Los mercados se alimentan de la confianza como una moneda para construir el futuro, y resulta ahora que la confianza descansa sobre el supuesto de la salud. Los Estados modernos garantizaron la salud de los ciudadanos: construyeron hospitales, formaron médicos, subvencionaron los medicamentos y organizaron sistemas de asistencia social. Este sistema de salud era el fundamento invisible que hacía posible la confianza en el futuro, que a su vez era necesaria para las inversiones y la especulación financiera. Sin salud, los intercambios económicos pierden sentido. La salud se dio por sentada, y en las últimas décadas, políticos, centros financieros y empresas coincidieron en presionar en favor de políticas que disminuyeron severamente los presupuestos para recursos públicos, desde la educación hasta la asistencia sanitaria, ignorando, irónicamente, hasta qué punto las empresas habían aprovechado los frutos de los bienes públicos por los que nunca pagaron: educación, salud e infraestructura. Todos ellos dependen del Estado y son recursos públicos indispensables sin los cuales los intercambios económicos no pueden producirse.

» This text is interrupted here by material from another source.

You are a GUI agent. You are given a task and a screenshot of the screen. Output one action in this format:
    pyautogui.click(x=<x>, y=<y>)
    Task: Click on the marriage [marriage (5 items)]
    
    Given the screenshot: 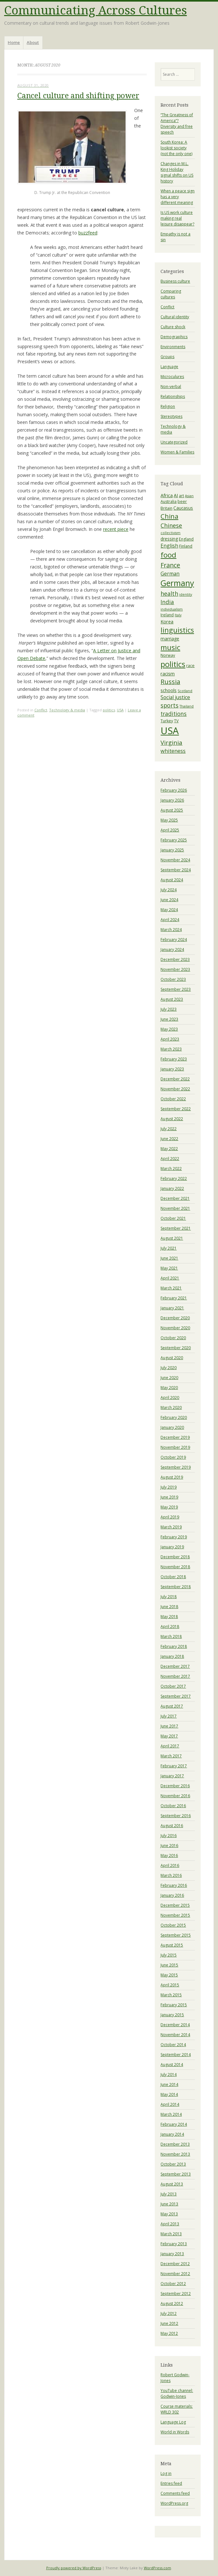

Lo que duplica la sensación de crisis es el hecho de que la pandemia requiere de una forma novedosa de solidaridad a través del distanciamiento social. Es una solidaridad entre generaciones, entre jóvenes y ancianos, entre alguien que ignora si puede tener la enfermedad y alguien que puede morir a causa de lo que el primero desconoce, una solidaridad entre alguien que puede haber perdido su empleo y alguien que puede perder la vida.

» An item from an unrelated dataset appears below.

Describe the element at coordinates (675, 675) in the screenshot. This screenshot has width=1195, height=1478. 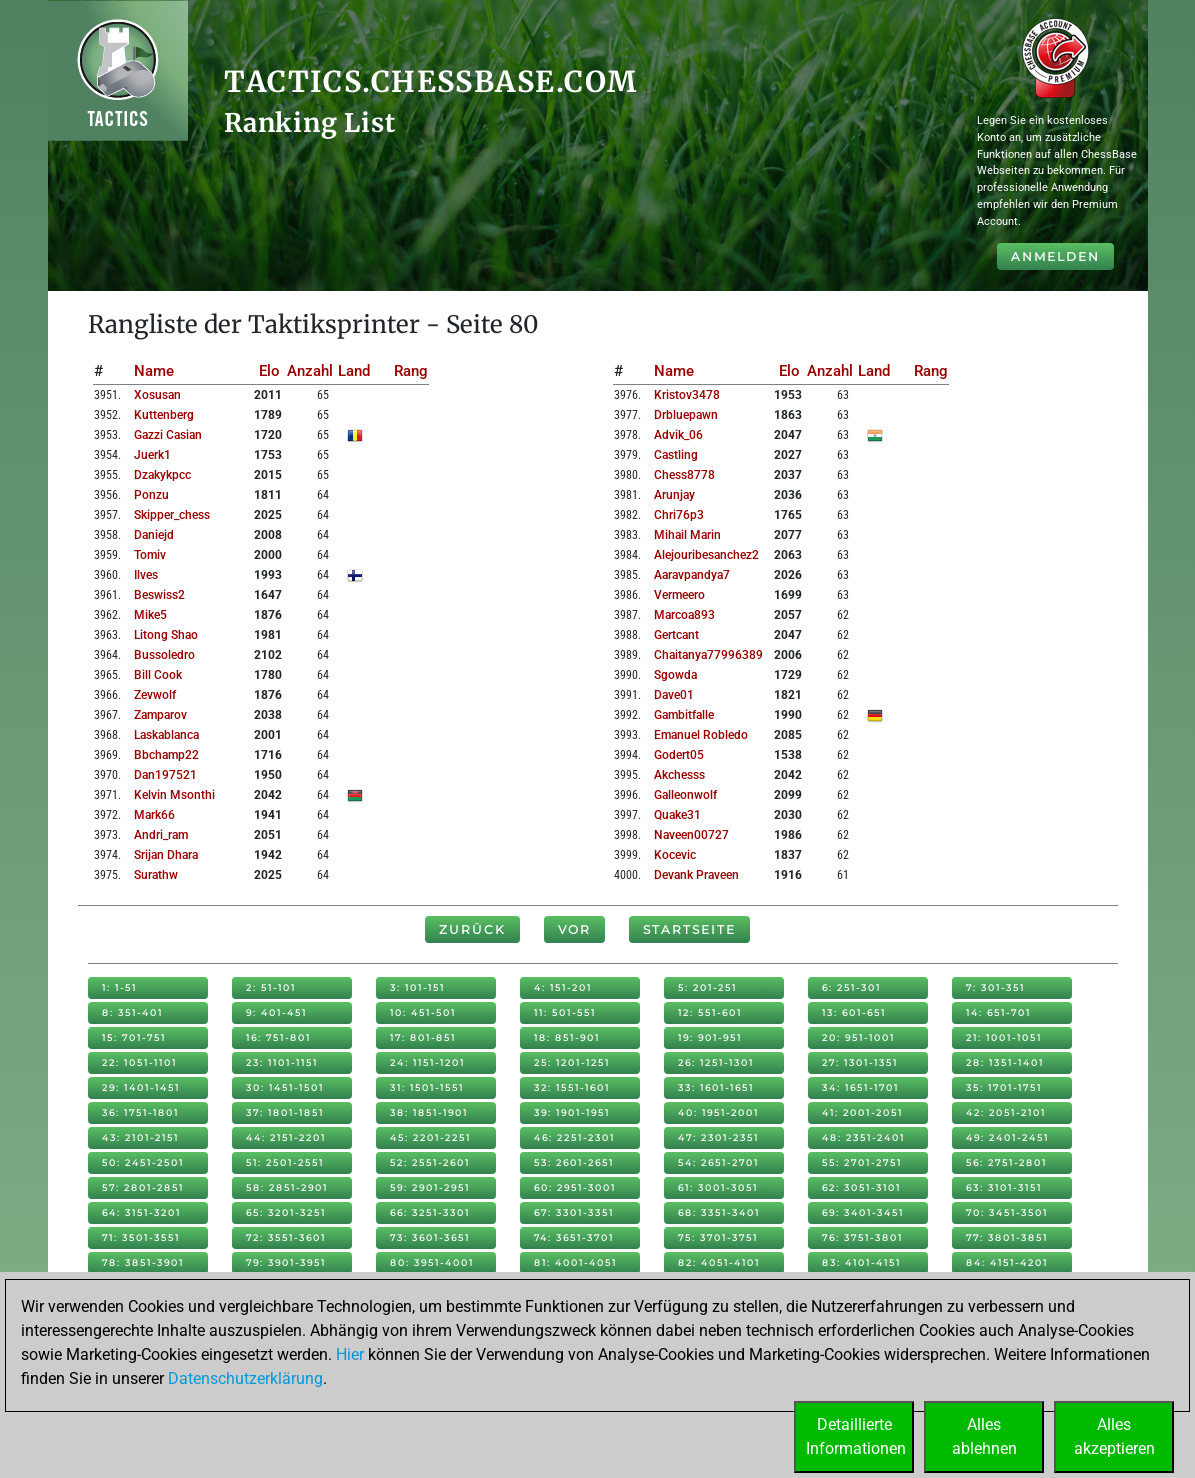
I see `sgowda` at that location.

Llevo ya muchas semanas en confinamiento y el amor del que mis hijos me han colmado ha consistido en dejarme sola. Esta solidaridad demanda aislamiento, y de ese modo fragmenta el cuerpo social en unidades lo más pequeñas posibles, lo que vuelve difícil organizarse, encontrarse y comunicarse, más allá de las interminables bromas y videos que se intercambian en las redes sociales. La sociabilidad se ha vuelto indirecta. La utilización de internet creció a más del doble; las redes sociales se convirtieron en las nuevas salas de estar; la cantidad de chistes sobre el coronavirus que circulan por las redes de un continente a otro no tiene precedentes; el consumo de Netflix y Prime Video se decuplicó; estudiantes de todo el mundo toman hoy sus clases mediante sesiones virtuales organizadas por Zoom. En síntesis, esta enfermedad en la que hemos tenido que revisar todas las categorías conocidas de intimidad y cuidado ha sido la gran fiesta de la tecnología virtual. No tengo dudas de que en el mundo post-coronavirus la vida virtual y a larga distancia tomará un vuelo propio, ahora que nos vimos forzados a descubrir su potencial.
Saldremos de esta crisis, gracias al trabajo heroico del personal médico y de enfermería y a la resiliencia de ciudadanos y ciudadanas. Muchos países ya lo están haciendo. Pero la ciudadanía tendrá que hacer preguntas, exigir que le rindan cuentas y sacar las conclusiones correctas: el Estado, una y otra vez, probó que es la única entidad capaz de manejar este tipo de crisis de gran escala. El engaño del neoliberalismo debe ser denunciado. La era en que cada actor económico está ahí únicamente para acumular oro en sus bolsillos debe terminar. El interés público debe pasar al frente en las políticas públicas. Y las empresas deben contribuir a este bien público, si quieren que el mercado siga siendo al menos un marco para las actividades económicas. Más enfáticamente, la ciudadanía tendrá que ser inflexible en lo que atañe al estado del sistema sanitario.